= What to produce =
Transcribe the data below in full, exactly.

☆ ☆ ☆ ☆ ☆ ☆ ☆

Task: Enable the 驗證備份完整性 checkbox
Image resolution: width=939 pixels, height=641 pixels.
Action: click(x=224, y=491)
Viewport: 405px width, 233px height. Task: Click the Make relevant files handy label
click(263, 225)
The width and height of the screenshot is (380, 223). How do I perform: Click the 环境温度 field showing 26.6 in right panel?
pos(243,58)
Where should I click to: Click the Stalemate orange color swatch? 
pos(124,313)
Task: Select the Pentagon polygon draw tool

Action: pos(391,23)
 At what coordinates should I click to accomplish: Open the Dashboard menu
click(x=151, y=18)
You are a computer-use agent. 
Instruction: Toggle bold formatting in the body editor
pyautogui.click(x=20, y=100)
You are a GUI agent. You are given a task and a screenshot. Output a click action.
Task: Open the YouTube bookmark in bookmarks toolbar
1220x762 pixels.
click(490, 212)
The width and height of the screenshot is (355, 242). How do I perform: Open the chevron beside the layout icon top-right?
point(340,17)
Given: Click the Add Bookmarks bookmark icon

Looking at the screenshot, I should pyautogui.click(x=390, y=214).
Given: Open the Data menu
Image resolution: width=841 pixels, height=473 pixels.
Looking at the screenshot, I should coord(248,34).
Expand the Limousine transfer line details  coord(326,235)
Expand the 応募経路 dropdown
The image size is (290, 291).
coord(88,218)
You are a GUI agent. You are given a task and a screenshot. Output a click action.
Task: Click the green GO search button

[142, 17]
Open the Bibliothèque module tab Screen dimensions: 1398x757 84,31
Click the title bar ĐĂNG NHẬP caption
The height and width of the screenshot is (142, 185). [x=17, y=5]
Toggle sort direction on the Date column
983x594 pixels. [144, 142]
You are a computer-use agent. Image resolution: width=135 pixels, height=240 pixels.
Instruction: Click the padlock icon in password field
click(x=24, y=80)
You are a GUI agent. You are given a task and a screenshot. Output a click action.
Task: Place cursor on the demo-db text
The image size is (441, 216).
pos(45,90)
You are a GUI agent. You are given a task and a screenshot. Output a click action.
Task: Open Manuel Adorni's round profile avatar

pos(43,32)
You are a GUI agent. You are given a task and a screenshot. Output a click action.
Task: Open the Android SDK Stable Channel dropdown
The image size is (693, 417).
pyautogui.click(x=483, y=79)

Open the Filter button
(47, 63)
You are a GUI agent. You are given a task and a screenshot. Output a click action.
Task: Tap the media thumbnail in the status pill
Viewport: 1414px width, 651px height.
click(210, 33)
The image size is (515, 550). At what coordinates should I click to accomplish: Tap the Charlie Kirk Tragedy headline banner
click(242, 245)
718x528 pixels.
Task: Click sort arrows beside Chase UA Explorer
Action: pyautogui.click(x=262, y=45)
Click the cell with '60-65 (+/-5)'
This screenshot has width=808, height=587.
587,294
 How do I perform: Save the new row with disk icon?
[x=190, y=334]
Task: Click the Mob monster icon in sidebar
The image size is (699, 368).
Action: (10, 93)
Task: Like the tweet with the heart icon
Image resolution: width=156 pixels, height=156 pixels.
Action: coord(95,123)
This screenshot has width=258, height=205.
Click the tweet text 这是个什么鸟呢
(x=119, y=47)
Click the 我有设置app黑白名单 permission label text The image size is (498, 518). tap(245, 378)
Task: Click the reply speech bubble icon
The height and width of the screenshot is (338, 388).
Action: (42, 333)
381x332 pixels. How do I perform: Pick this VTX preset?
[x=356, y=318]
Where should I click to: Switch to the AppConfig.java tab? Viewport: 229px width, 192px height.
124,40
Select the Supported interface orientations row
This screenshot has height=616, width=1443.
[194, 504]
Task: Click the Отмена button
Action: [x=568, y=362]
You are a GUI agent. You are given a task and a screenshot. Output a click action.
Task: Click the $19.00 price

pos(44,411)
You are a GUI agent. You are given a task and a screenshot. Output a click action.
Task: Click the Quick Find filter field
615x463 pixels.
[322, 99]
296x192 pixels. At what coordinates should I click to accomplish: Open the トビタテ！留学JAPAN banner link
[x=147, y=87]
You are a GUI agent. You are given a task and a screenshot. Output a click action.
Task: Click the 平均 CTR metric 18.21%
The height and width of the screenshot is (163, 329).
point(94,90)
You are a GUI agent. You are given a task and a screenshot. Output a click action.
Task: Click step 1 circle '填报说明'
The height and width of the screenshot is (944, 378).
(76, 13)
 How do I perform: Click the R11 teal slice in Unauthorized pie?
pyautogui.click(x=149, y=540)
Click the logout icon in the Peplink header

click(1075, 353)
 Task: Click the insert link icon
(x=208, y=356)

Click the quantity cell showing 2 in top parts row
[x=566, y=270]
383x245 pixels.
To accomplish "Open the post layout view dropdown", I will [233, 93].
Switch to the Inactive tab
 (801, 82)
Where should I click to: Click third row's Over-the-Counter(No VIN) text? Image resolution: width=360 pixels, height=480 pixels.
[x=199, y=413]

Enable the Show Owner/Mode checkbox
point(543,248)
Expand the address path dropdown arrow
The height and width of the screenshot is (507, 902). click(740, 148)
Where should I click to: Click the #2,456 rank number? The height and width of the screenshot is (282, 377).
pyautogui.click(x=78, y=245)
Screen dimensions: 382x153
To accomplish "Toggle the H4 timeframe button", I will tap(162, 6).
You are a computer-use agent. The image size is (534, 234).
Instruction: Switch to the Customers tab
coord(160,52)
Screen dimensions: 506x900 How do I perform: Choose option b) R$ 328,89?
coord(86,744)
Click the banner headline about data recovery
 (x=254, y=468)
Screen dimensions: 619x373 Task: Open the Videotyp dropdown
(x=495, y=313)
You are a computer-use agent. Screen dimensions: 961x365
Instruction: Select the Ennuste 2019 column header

☆ ☆ ☆ ☆ ☆ ☆ ☆

= Result of the exercise =
Task: Enable the 驗證備份完整性 checkbox
Image resolution: width=939 pixels, height=641 pixels.
Action: click(x=224, y=491)
Viewport: 405px width, 233px height. Task: Click the Make relevant files handy label
click(263, 225)
The width and height of the screenshot is (380, 223). How do I perform: Click the 环境温度 field showing 26.6 in right panel?
pos(243,58)
Where should I click to: Click the Stalemate orange color swatch? 
pos(124,313)
Task: Select the Pentagon polygon draw tool

Action: pos(391,23)
 At what coordinates should I click to accomplish: Open the Dashboard menu
click(x=151, y=18)
You are a computer-use agent. 
Instruction: Toggle bold formatting in the body editor
pyautogui.click(x=20, y=100)
You are a GUI agent. You are given a task and a screenshot. Output a click action.
Task: Open the YouTube bookmark in bookmarks toolbar
1220x762 pixels.
click(490, 212)
The width and height of the screenshot is (355, 242). How do I perform: Open the chevron beside the layout icon top-right?
point(340,17)
Given: Click the Add Bookmarks bookmark icon

Looking at the screenshot, I should pyautogui.click(x=390, y=214).
Given: Open the Data menu
Image resolution: width=841 pixels, height=473 pixels.
Looking at the screenshot, I should coord(248,34).
Expand the Limousine transfer line details  coord(326,235)
Expand the 応募経路 dropdown
The image size is (290, 291).
coord(88,218)
You are a GUI agent. You are given a task and a screenshot. Output a click action.
Task: Click the green GO search button

[142, 17]
Open the Bibliothèque module tab Screen dimensions: 1398x757 84,31
Click the title bar ĐĂNG NHẬP caption
The height and width of the screenshot is (142, 185). [x=17, y=5]
Toggle sort direction on the Date column
983x594 pixels. [144, 142]
You are a computer-use agent. Image resolution: width=135 pixels, height=240 pixels.
Instruction: Click the padlock icon in password field
click(x=24, y=80)
You are a GUI agent. You are given a task and a screenshot. Output a click action.
Task: Place cursor on the demo-db text
The image size is (441, 216).
pos(45,90)
You are a GUI agent. You are given a task and a screenshot. Output a click action.
Task: Open Manuel Adorni's round profile avatar

pos(43,32)
You are a GUI agent. You are given a task and a screenshot. Output a click action.
Task: Open the Android SDK Stable Channel dropdown
The image size is (693, 417).
pyautogui.click(x=483, y=79)

Open the Filter button
(47, 63)
You are a GUI agent. You are given a task and a screenshot. Output a click action.
Task: Tap the media thumbnail in the status pill
Viewport: 1414px width, 651px height.
click(210, 33)
The image size is (515, 550). At what coordinates should I click to accomplish: Tap the Charlie Kirk Tragedy headline banner
click(242, 245)
718x528 pixels.
Task: Click sort arrows beside Chase UA Explorer
Action: pyautogui.click(x=262, y=45)
Click the cell with '60-65 (+/-5)'
This screenshot has width=808, height=587.
587,294
 How do I perform: Save the new row with disk icon?
[x=190, y=334]
Task: Click the Mob monster icon in sidebar
The image size is (699, 368).
Action: (10, 93)
Task: Like the tweet with the heart icon
Image resolution: width=156 pixels, height=156 pixels.
Action: coord(95,123)
This screenshot has width=258, height=205.
Click the tweet text 这是个什么鸟呢
(x=119, y=47)
Click the 我有设置app黑白名单 permission label text The image size is (498, 518). tap(245, 378)
Task: Click the reply speech bubble icon
The height and width of the screenshot is (338, 388).
Action: (42, 333)
381x332 pixels. How do I perform: Pick this VTX preset?
[x=356, y=318]
Where should I click to: Switch to the AppConfig.java tab? Viewport: 229px width, 192px height.
124,40
Select the Supported interface orientations row
This screenshot has height=616, width=1443.
[194, 504]
Task: Click the Отмена button
Action: [x=568, y=362]
You are a GUI agent. You are given a task and a screenshot. Output a click action.
Task: Click the $19.00 price

pos(44,411)
You are a GUI agent. You are given a task and a screenshot. Output a click action.
Task: Click the Quick Find filter field
615x463 pixels.
[322, 99]
296x192 pixels. At what coordinates should I click to accomplish: Open the トビタテ！留学JAPAN banner link
[x=147, y=87]
You are a GUI agent. You are given a task and a screenshot. Output a click action.
Task: Click the 平均 CTR metric 18.21%
The height and width of the screenshot is (163, 329).
point(94,90)
You are a GUI agent. You are given a task and a screenshot. Output a click action.
Task: Click step 1 circle '填报说明'
The height and width of the screenshot is (944, 378).
(76, 13)
 How do I perform: Click the R11 teal slice in Unauthorized pie?
pyautogui.click(x=149, y=540)
Click the logout icon in the Peplink header

click(1075, 353)
 Task: Click the insert link icon
(x=208, y=356)

Click the quantity cell showing 2 in top parts row
[x=566, y=270]
383x245 pixels.
To accomplish "Open the post layout view dropdown", I will [233, 93].
Switch to the Inactive tab
 (801, 82)
Where should I click to: Click third row's Over-the-Counter(No VIN) text? Image resolution: width=360 pixels, height=480 pixels.
[x=199, y=413]

Enable the Show Owner/Mode checkbox
point(543,248)
Expand the address path dropdown arrow
The height and width of the screenshot is (507, 902). click(740, 148)
Where should I click to: Click the #2,456 rank number? The height and width of the screenshot is (282, 377).
pyautogui.click(x=78, y=245)
Screen dimensions: 382x153
To accomplish "Toggle the H4 timeframe button", I will tap(162, 6).
You are a computer-use agent. The image size is (534, 234).
Instruction: Switch to the Customers tab
coord(160,52)
Screen dimensions: 506x900 How do I perform: Choose option b) R$ 328,89?
coord(86,744)
Click the banner headline about data recovery
 (x=254, y=468)
Screen dimensions: 619x373 Task: Open the Videotyp dropdown
(x=495, y=313)
You are a computer-use agent. Screen dimensions: 961x365
Instruction: Select the Ennuste 2019 column header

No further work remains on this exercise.